> TASK DIRECTIONS
Exact reproduction of the following data is required.
::: EXTRACTED DATA
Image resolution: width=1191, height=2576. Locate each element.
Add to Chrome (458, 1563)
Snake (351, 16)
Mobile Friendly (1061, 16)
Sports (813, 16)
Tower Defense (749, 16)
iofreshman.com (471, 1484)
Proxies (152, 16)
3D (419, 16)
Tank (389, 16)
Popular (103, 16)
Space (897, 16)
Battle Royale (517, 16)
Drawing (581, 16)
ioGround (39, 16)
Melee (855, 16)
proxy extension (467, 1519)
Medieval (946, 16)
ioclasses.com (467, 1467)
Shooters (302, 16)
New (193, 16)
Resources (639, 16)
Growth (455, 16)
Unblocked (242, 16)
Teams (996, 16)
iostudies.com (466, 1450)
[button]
::::::
> SOLUTION
Image resolution: width=1191, height=2576. Locate each element.
Add to Chrome (458, 1563)
Snake (351, 16)
Mobile Friendly (1061, 16)
Sports (813, 16)
Tower Defense (749, 16)
iofreshman.com (471, 1484)
Proxies (152, 16)
3D (419, 16)
Tank (389, 16)
Popular (103, 16)
Space (897, 16)
Battle Royale (517, 16)
Drawing (581, 16)
ioGround (39, 16)
Melee (855, 16)
proxy extension (467, 1519)
Medieval (946, 16)
ioclasses.com (467, 1467)
Shooters (302, 16)
New (193, 16)
Resources (639, 16)
Growth (455, 16)
Unblocked (242, 16)
Teams (996, 16)
iostudies.com (466, 1450)
[button]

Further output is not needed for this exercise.